Resident defendants moved to dismiss the complaint on ground of lack of jurisdiction, and the nonresident defendants moved for a dismissal on additional ground of improper service. The plaintiffs moved for an order amending the complaint and discontinuing the action against resident defendants.
The District Court, McGranery, J., entered an order denying defendants' motions to dismiss, and granting motion of plaintiffs to amend complaint and discontinue action against the resident defendants, holding that they, as joint tort-feasors, were not indispensable or necessary parties, and that nonresident defendants' averment of improper service was not sufficient basis for dismissing complaint as to it in view of affidavit of service by the marshal.
Harry O. Weinberg, Philadelphia, Pa., for plaintiff.
Sundheim, Folz, Kamsler & Goodis, Philadelphia, Pa., for defendant Neff.
Henry S. Ambler and Frank R. Ambler, Philadelphia, Pa., for defendants Ripley Mfg. Corp. and Riples Clothes Phila. Inc.
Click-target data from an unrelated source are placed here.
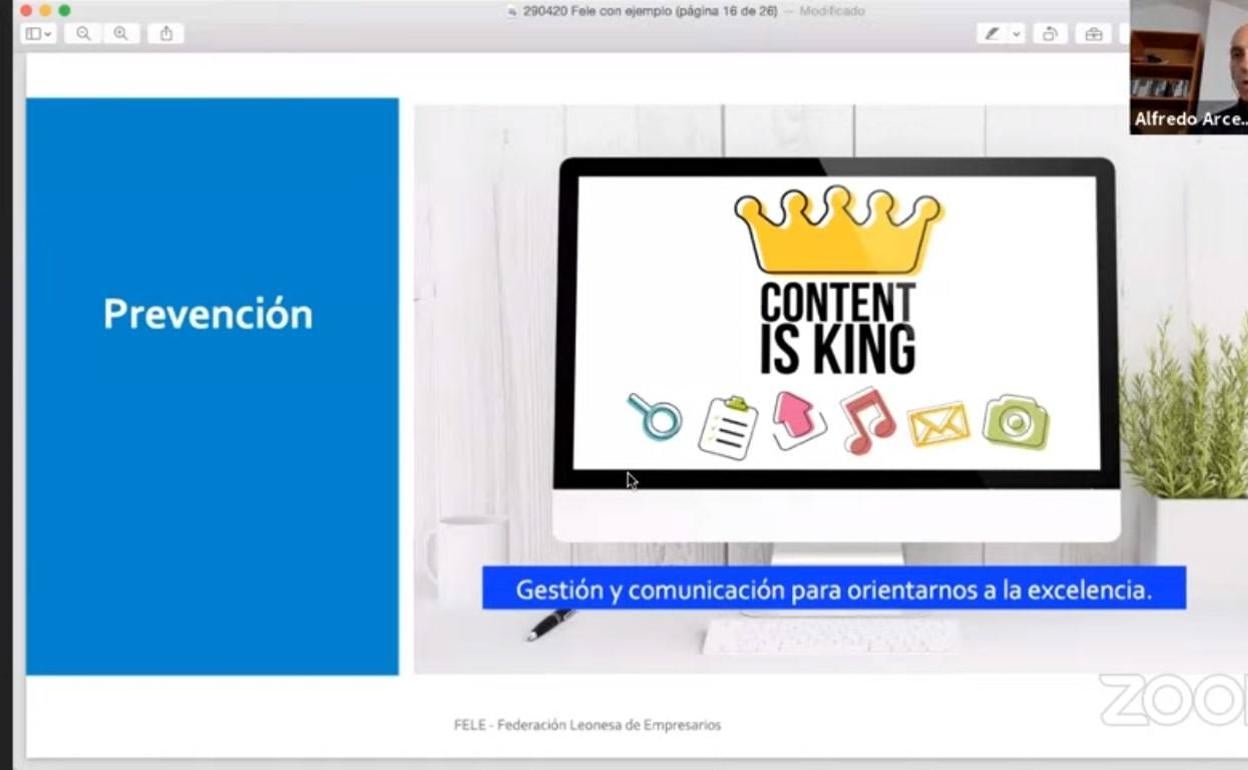Open the Share sheet from the toolbar

(166, 33)
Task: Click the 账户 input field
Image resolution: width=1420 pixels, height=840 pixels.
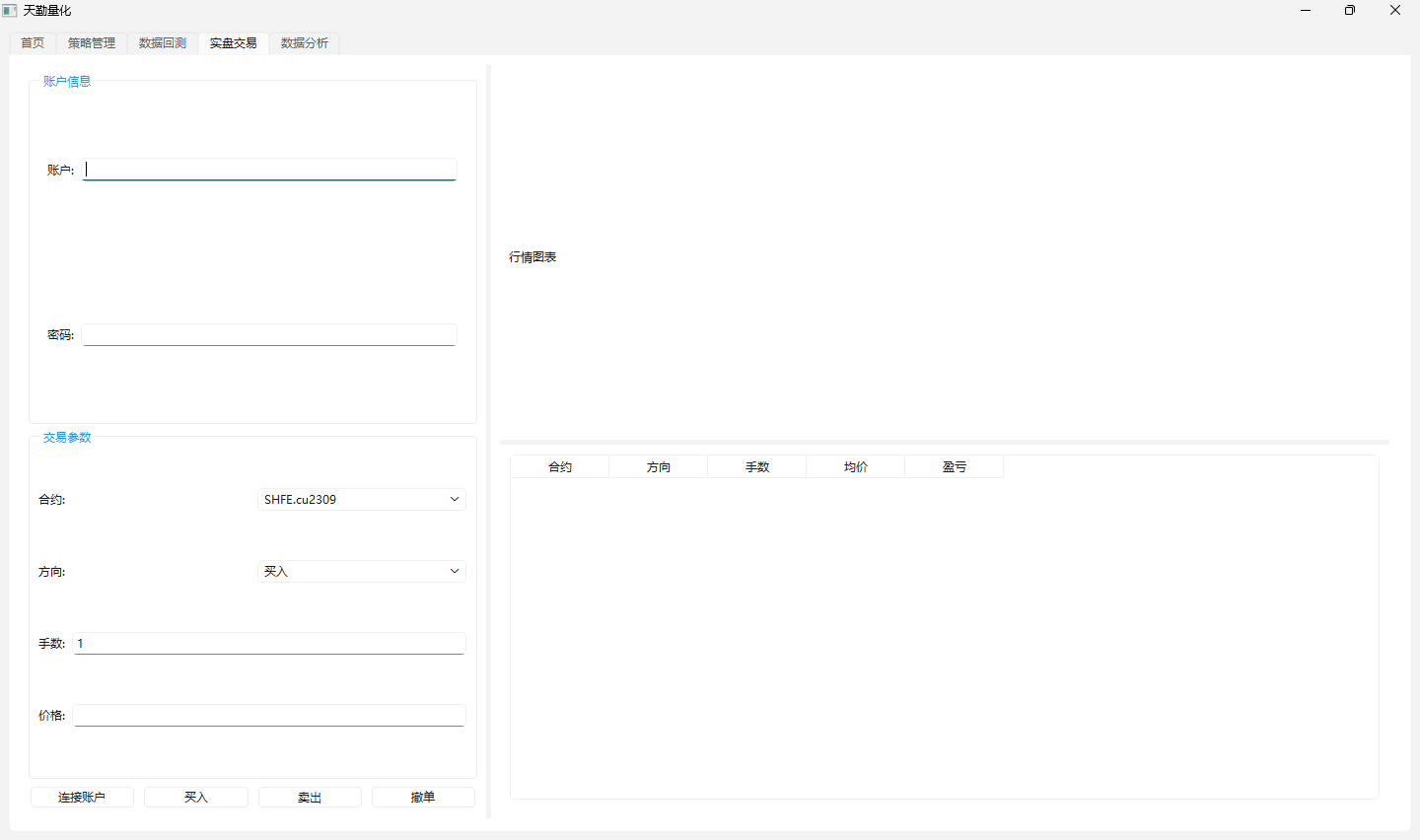Action: [269, 170]
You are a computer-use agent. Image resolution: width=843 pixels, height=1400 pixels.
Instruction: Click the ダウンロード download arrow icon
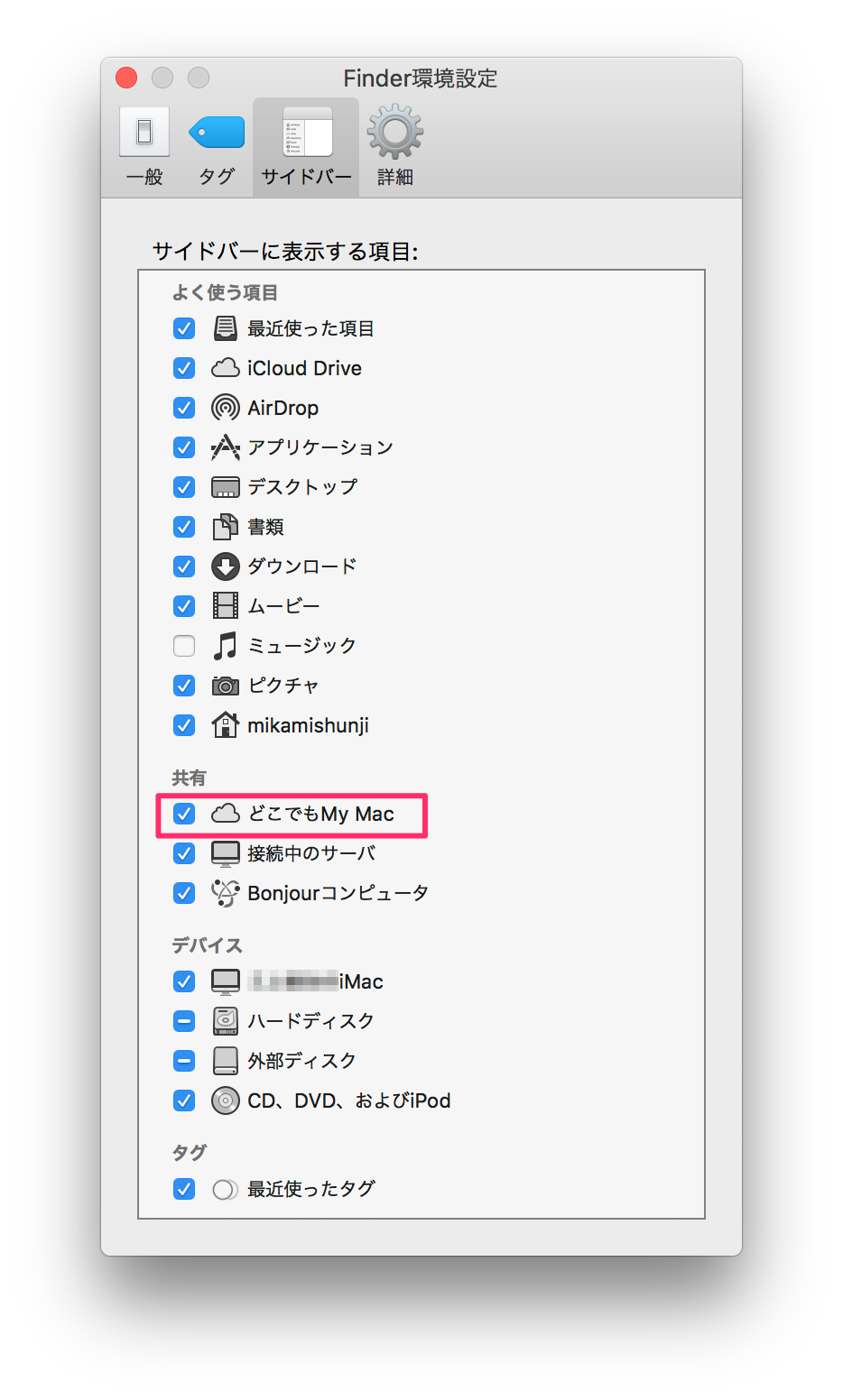tap(225, 566)
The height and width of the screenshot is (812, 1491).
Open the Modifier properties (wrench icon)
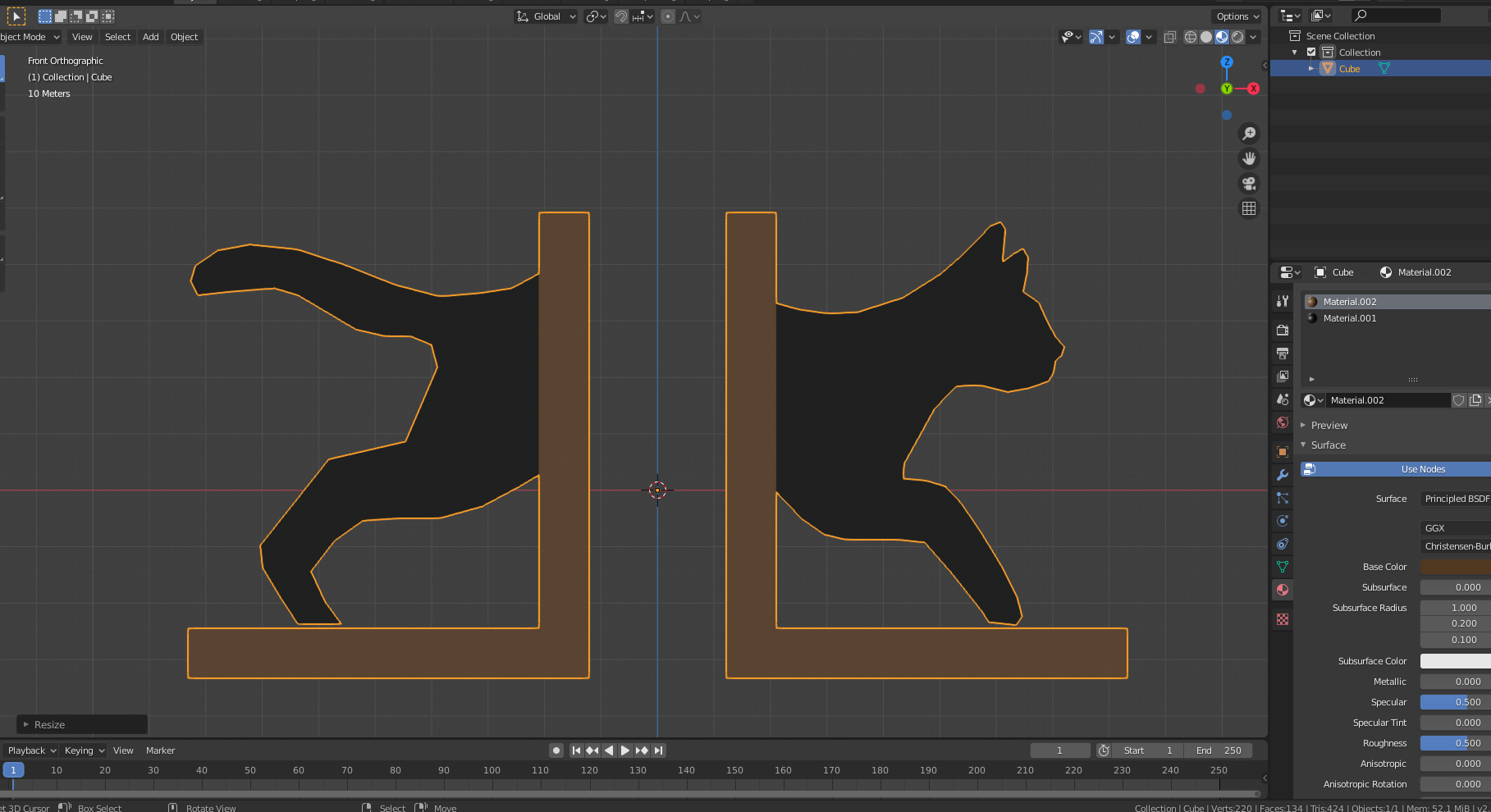pos(1283,475)
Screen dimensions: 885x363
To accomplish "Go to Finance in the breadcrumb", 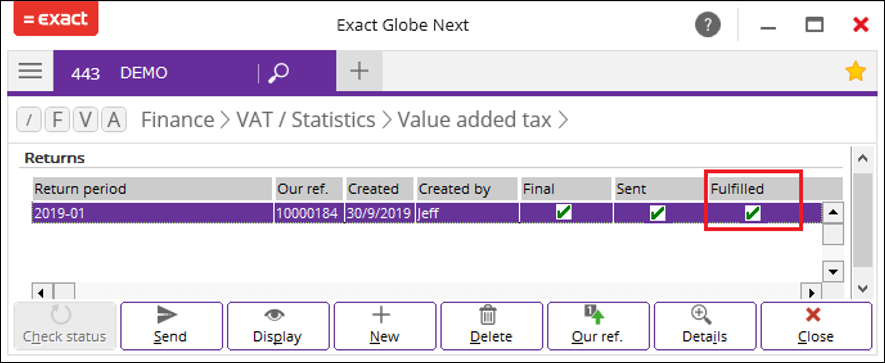I will pos(177,120).
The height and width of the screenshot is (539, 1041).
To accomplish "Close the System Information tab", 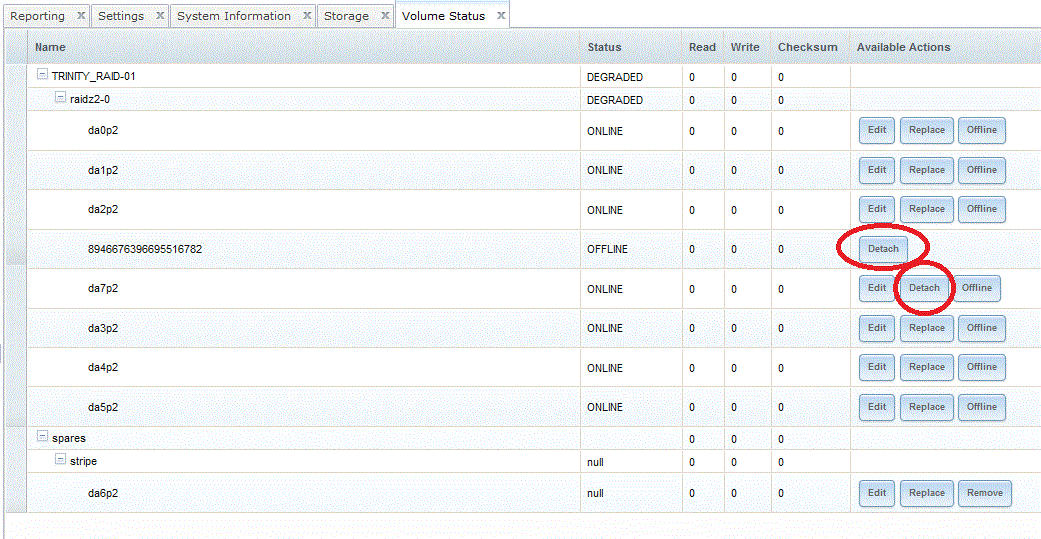I will (x=307, y=16).
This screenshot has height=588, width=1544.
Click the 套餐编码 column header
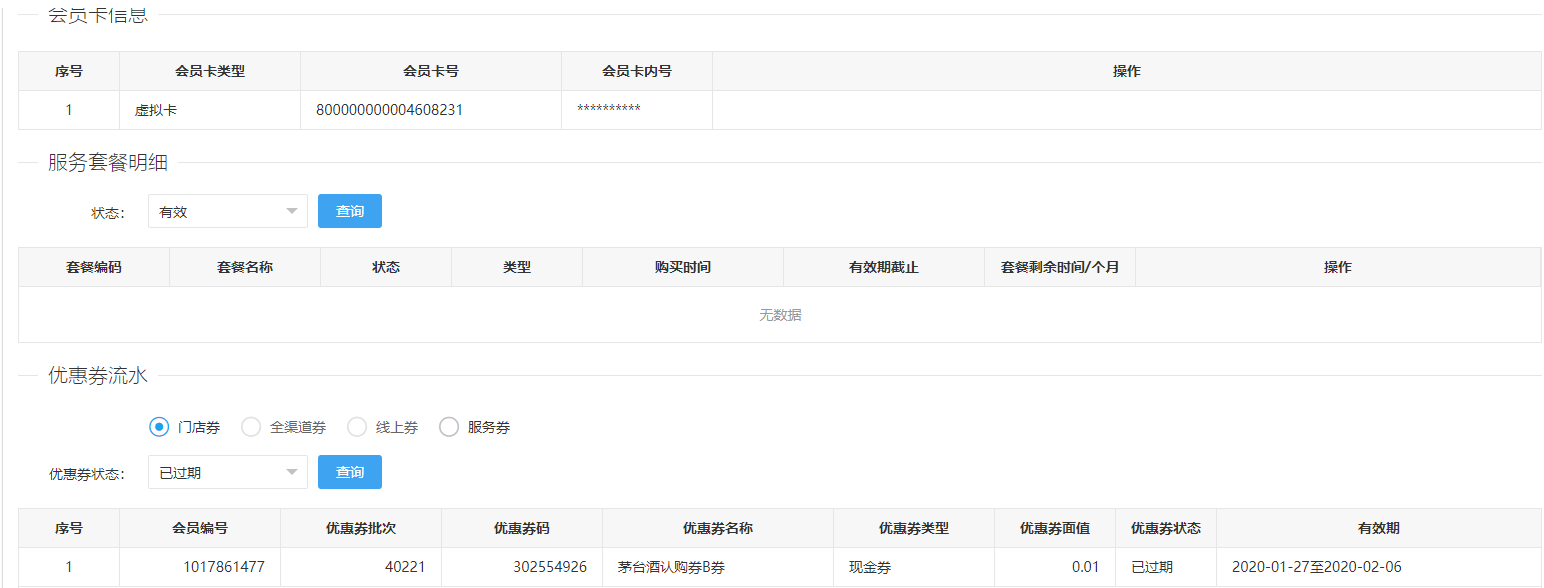pos(94,267)
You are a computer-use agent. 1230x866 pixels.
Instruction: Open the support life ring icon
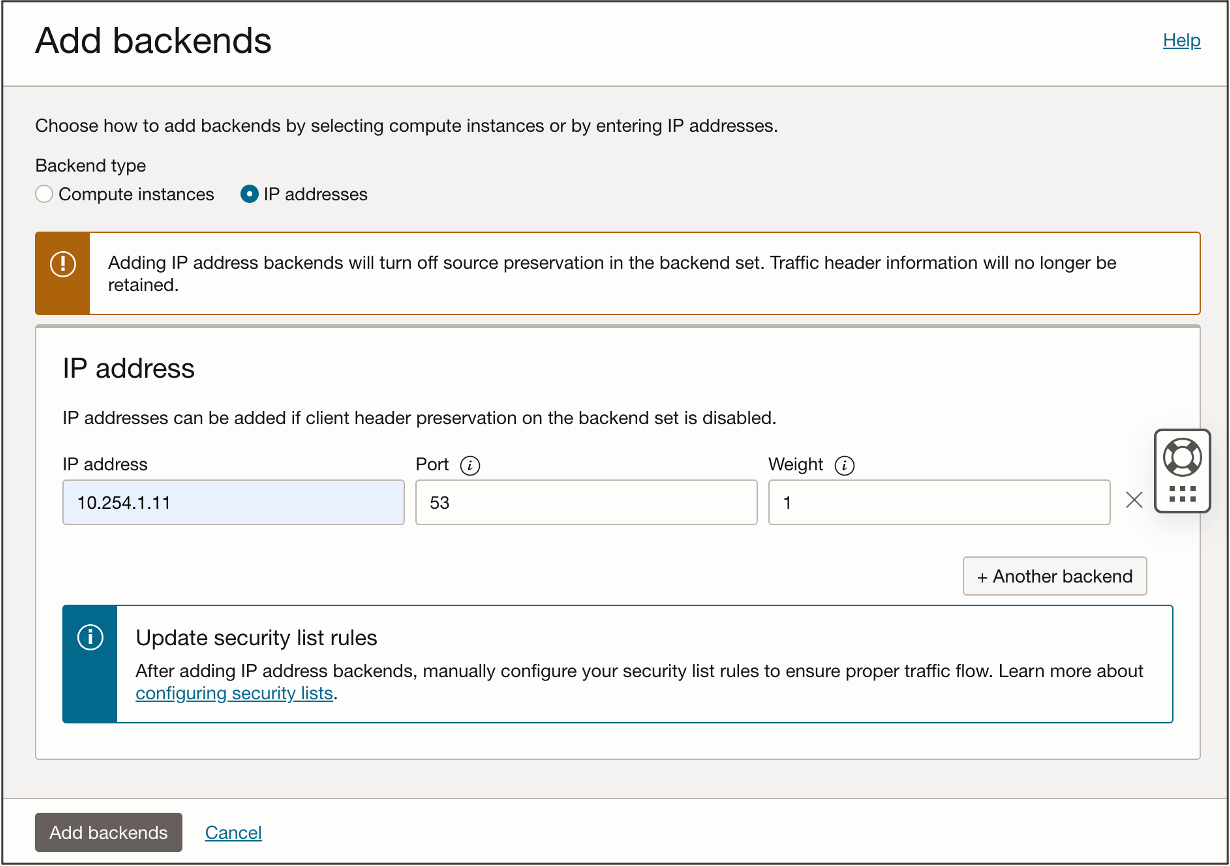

McGRANERY, District Judge.
This is an action by plaintiffs against defendants as joint tort-feasors. Diversity of citizenship exists only between plaintiffs and the defendant Ripley Manufacturing Corporation, a corporation organized under the laws of New York. The other two defendants, residents of Pennsylvania, refused to consent to the jurisdiction of this court or to stipulate to the discontinuance of the action against the resident defendants only. Instead, resident defendants move to dismiss the complaint on the ground of lack of jurisdiction, and the nonresident defendant moves for a dismissal on the additional ground of improper service. Plaintiffs move for an order amending the complaint and discontinuing the action against resident defendants.
Under Rule 21 of the Federal Rules of Civil Procedure, 28 U.S.C.A., ‘ Parties may be dropped or added by order of the court on motion of any party or of its own initiative at any stage of the action and on such terms as are just.’ Since joint tort-feasors are not indispensable or necessary parties under Rule 19, their liability being both joint and several, the resident defendants may be dropped.
The New York corporation's averment of improper service is not a sufficient basis for dismissing the complaint as to it, in view of the affidavit of service by the marshal, to the effect that he served the Philadelphia agent of that foreign corporation. On the record as it now stands, it cannot be said that the plaintiffs will be unable to establish the necessary agency relationship. See Continental Collieries v. Shober, 3 Cir., 130 F.2d 631, 635.
Accordingly, an order will be entered denying the motions of the defendants to dismiss, and granting the motion of the plaintiffs to amend the complaint and discontinue the action against the resident defendants.